REQUIREMENTS: Write out these lines again, substituting "How can I carry out" for each "How do I perform" and keeping everything else the same. Leave the pictures out of your answer.

Records from a dataset:
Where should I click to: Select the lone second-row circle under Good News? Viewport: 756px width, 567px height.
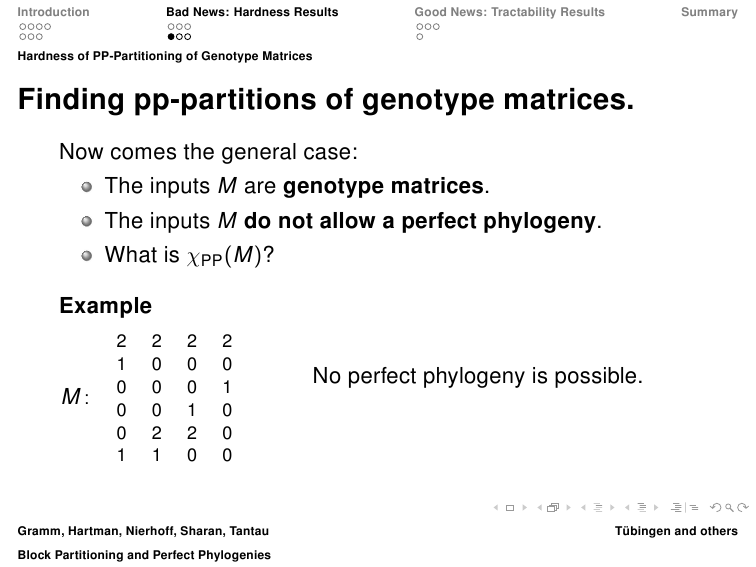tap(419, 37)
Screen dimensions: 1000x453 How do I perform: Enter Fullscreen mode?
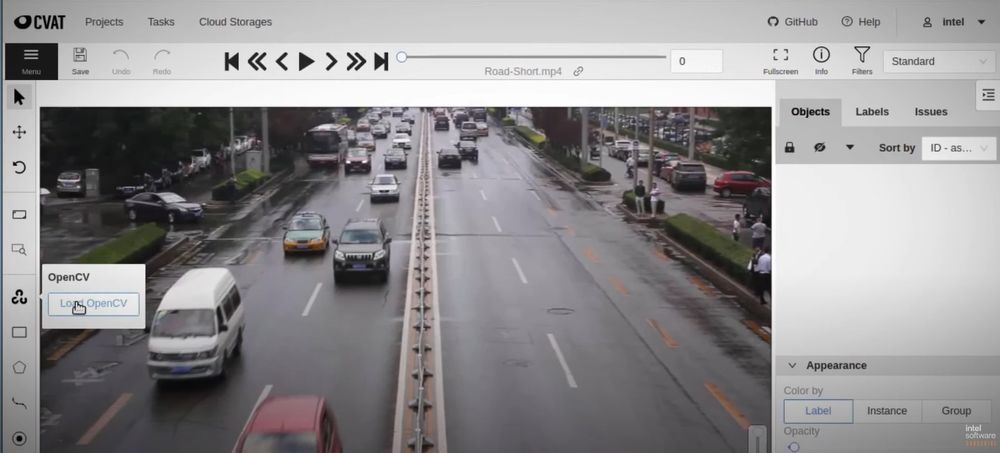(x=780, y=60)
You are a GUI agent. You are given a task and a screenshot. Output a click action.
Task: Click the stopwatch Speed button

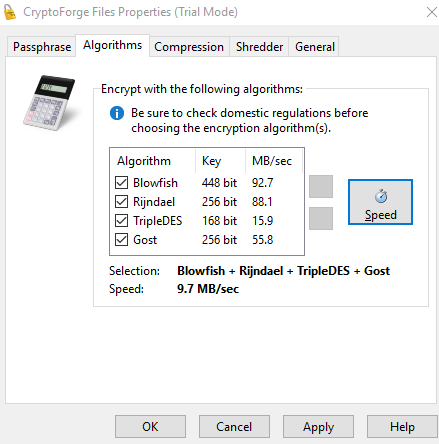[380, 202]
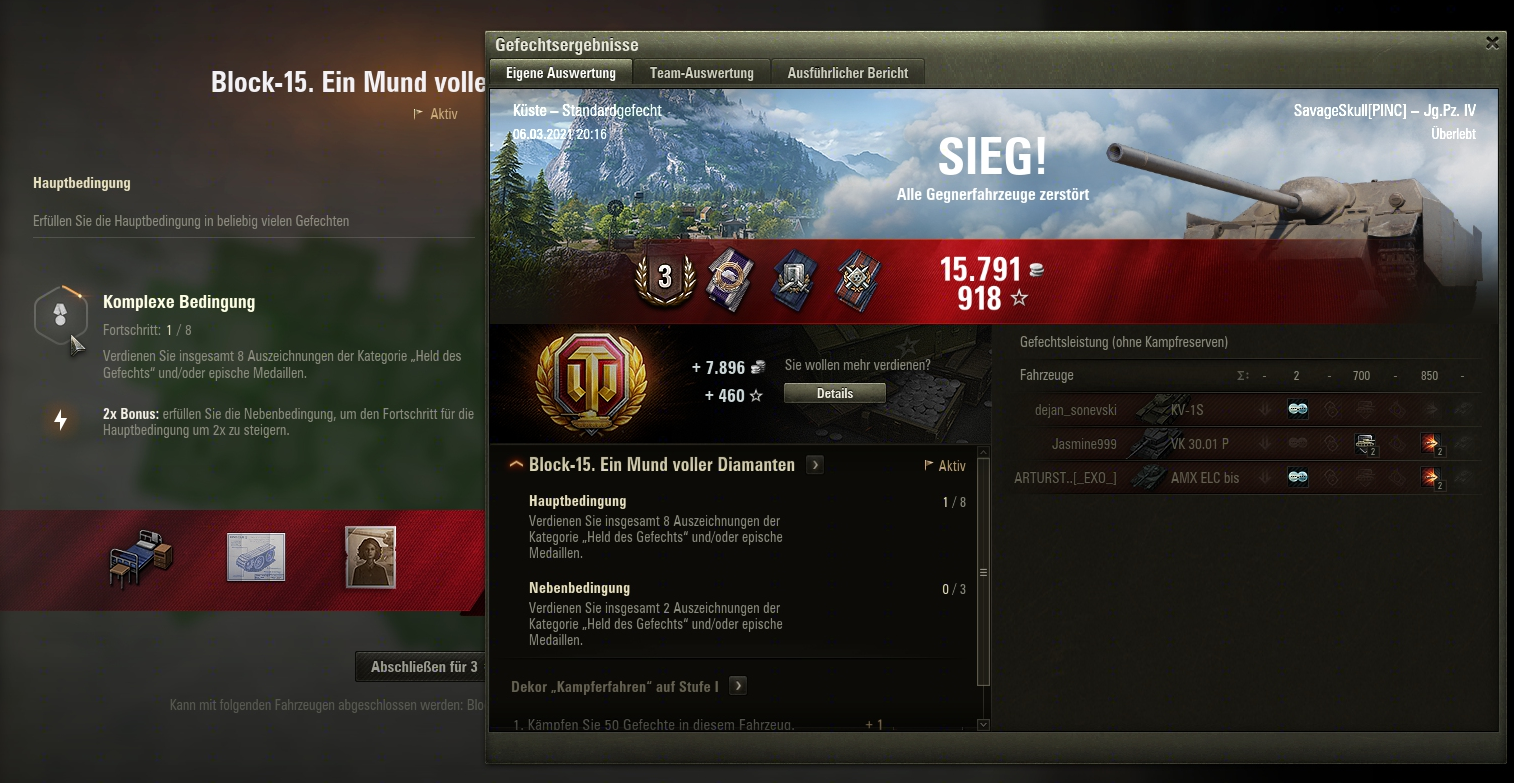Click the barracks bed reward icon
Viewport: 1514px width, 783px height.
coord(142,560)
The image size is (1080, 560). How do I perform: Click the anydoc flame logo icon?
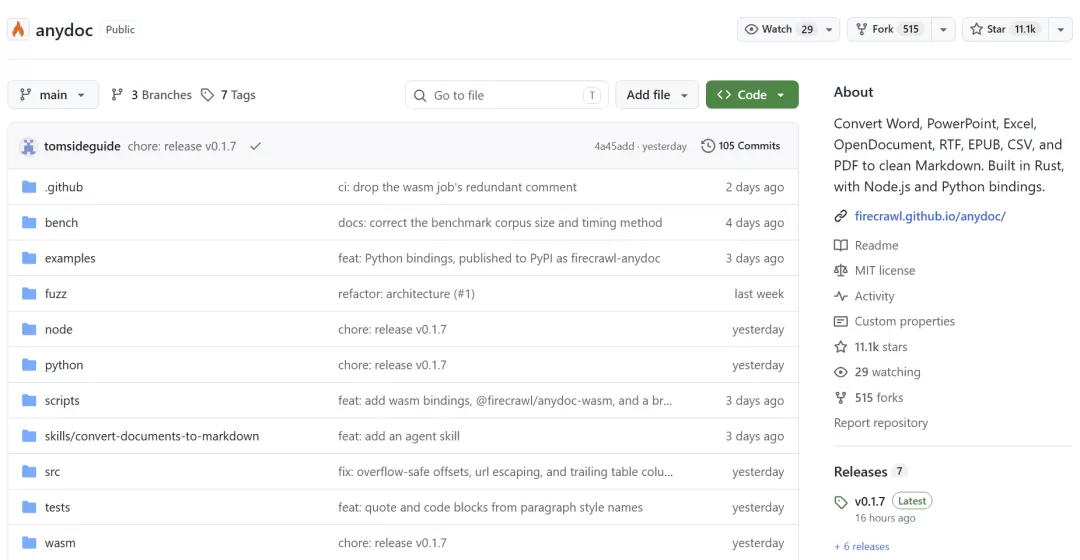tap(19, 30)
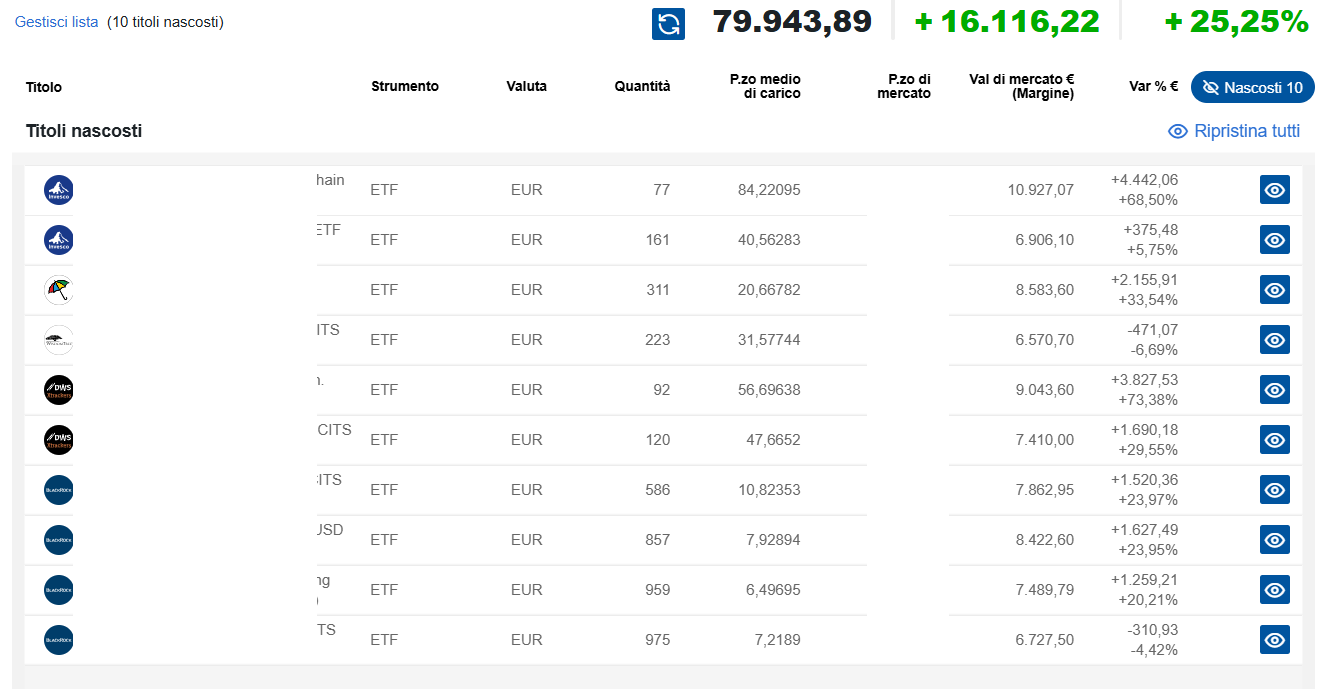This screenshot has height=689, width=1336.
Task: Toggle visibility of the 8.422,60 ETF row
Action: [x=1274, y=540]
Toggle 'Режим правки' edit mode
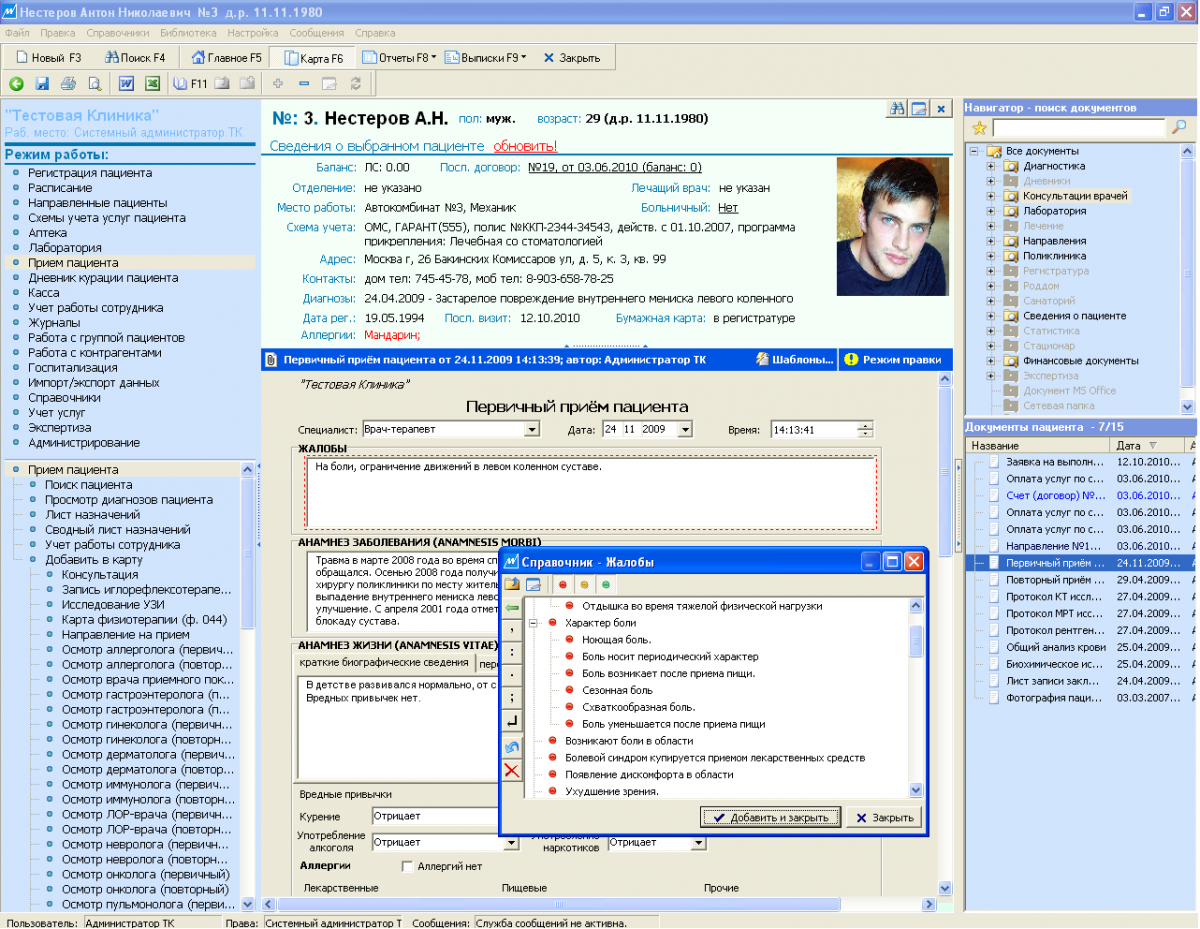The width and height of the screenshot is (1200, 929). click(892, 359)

FINAL ANSWER:
Where should I click to: Select the lone second-row circle under Good News? Viewport: 756px width, 567px height.
tap(419, 37)
Screen dimensions: 1000x453 How can I carry out: Enter Fullscreen mode?
(x=780, y=60)
You are a GUI agent. You are given a task and a screenshot. Output a click action.
Task: Click the stopwatch Speed button

[380, 202]
Click the barracks bed reward icon
Viewport: 1514px width, 783px height.
coord(142,560)
The image size is (1080, 560). How can I carry out: Click the anydoc flame logo icon?
tap(19, 30)
This screenshot has height=689, width=1336.
Task: Toggle visibility of the 8.422,60 ETF row
Action: [x=1274, y=540]
Toggle 'Режим правки' edit mode
The width and height of the screenshot is (1200, 929). click(892, 359)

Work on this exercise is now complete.